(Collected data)
------------------------------------

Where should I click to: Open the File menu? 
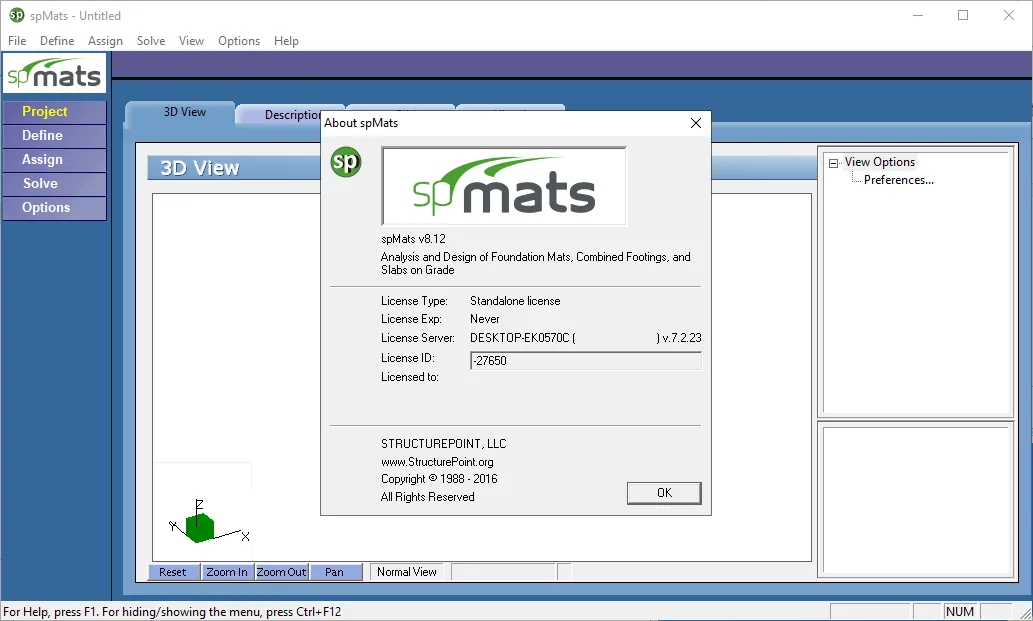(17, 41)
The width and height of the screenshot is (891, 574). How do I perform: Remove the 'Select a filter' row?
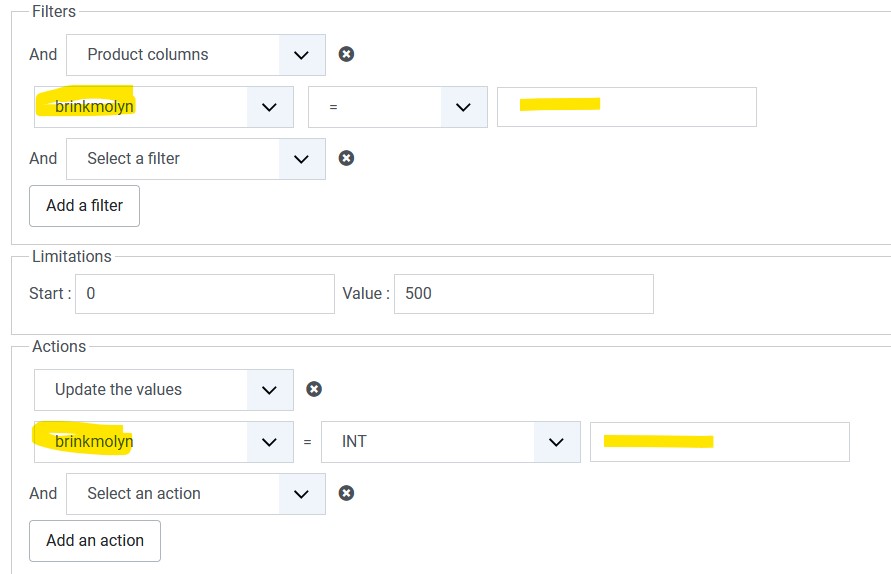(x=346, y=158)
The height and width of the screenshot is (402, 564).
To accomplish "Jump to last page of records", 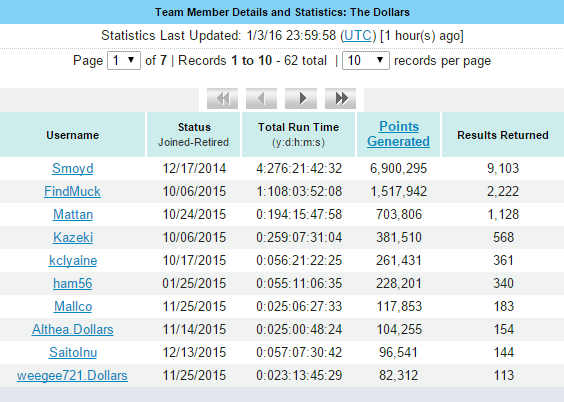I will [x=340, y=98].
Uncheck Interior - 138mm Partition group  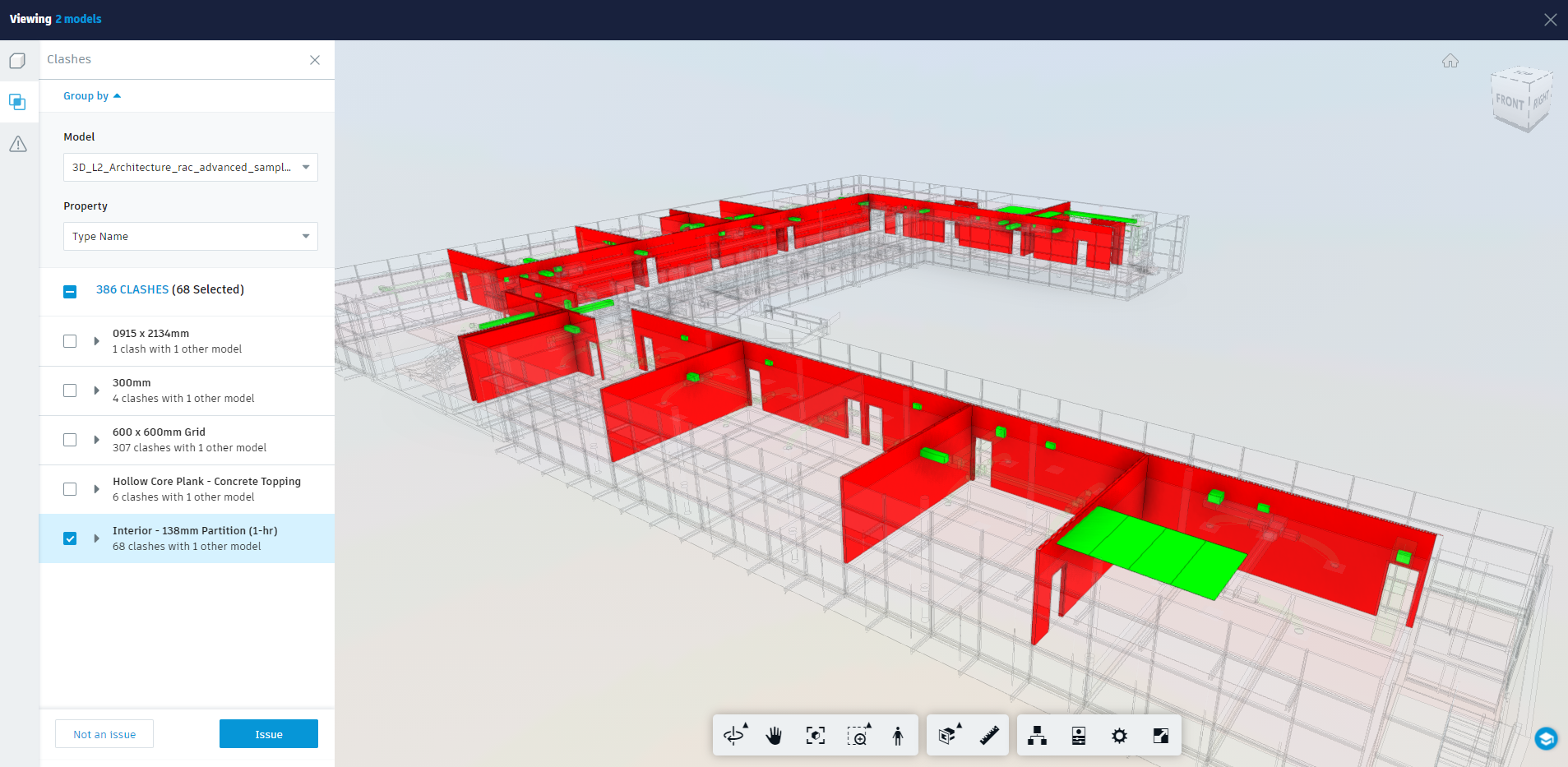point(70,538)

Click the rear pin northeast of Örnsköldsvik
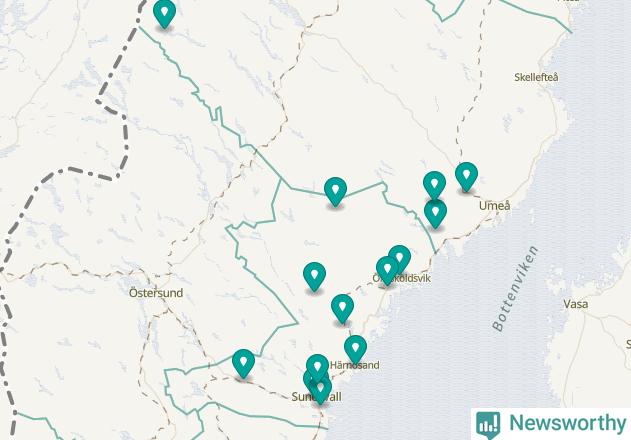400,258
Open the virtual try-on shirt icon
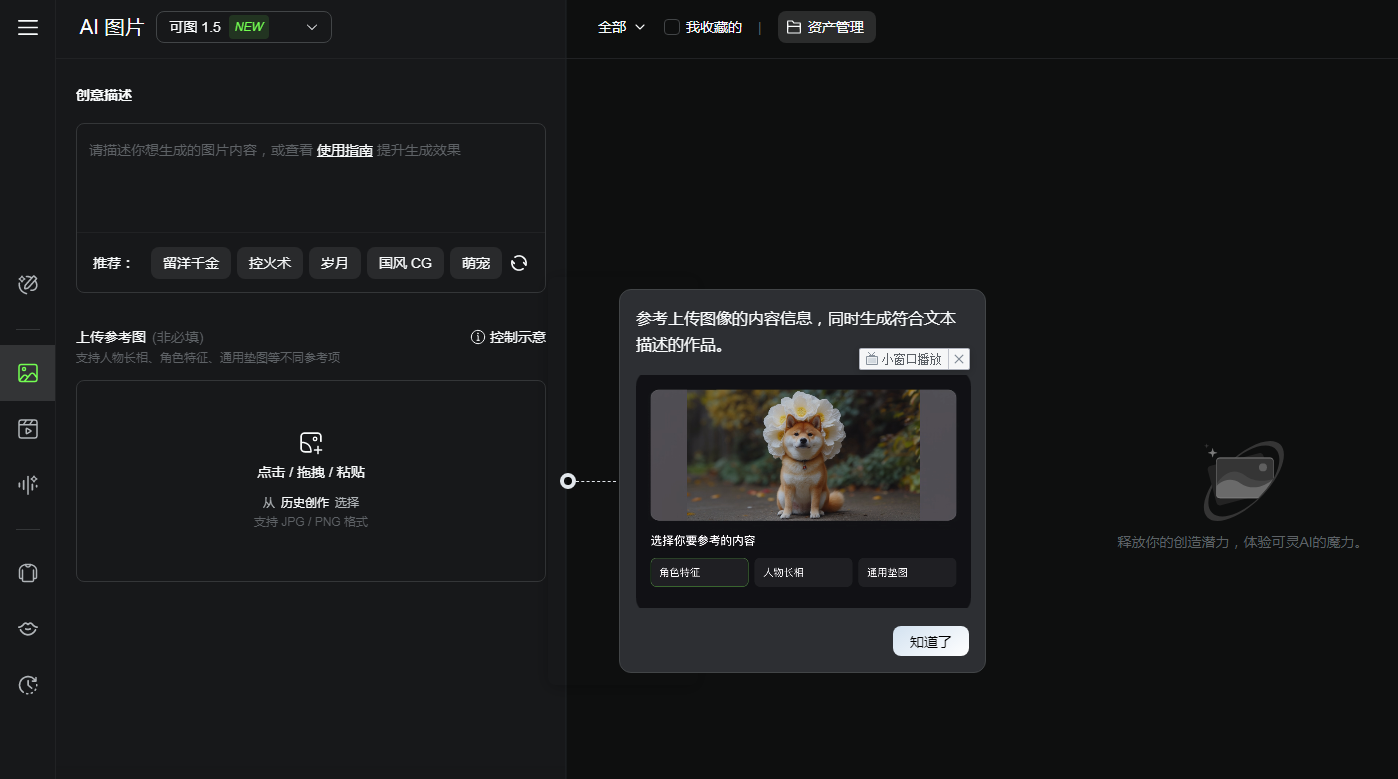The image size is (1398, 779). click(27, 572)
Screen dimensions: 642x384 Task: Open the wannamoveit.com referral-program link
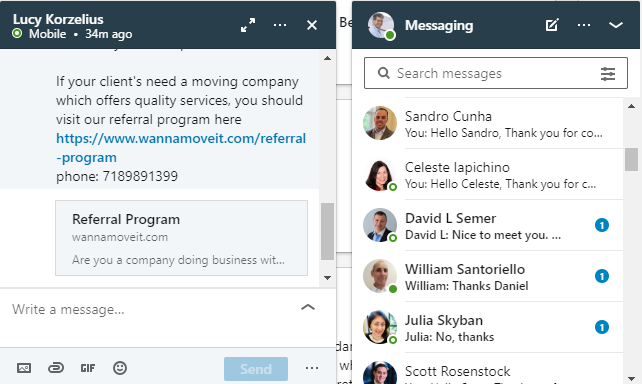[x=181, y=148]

------------------------------------

» **Goal of the exercise**
Word for word, restate the lines from the one containing "Click the rear pin northeast of Örnsköldsvik" through the end of the entries. Do not include pictures.

» **Exercise solution**
Click the rear pin northeast of Örnsköldsvik
400,258
Open the virtual try-on shirt icon
The image size is (1398, 779). click(27, 572)
Screen dimensions: 642x384 Task: Open the wannamoveit.com referral-program link
[x=181, y=148]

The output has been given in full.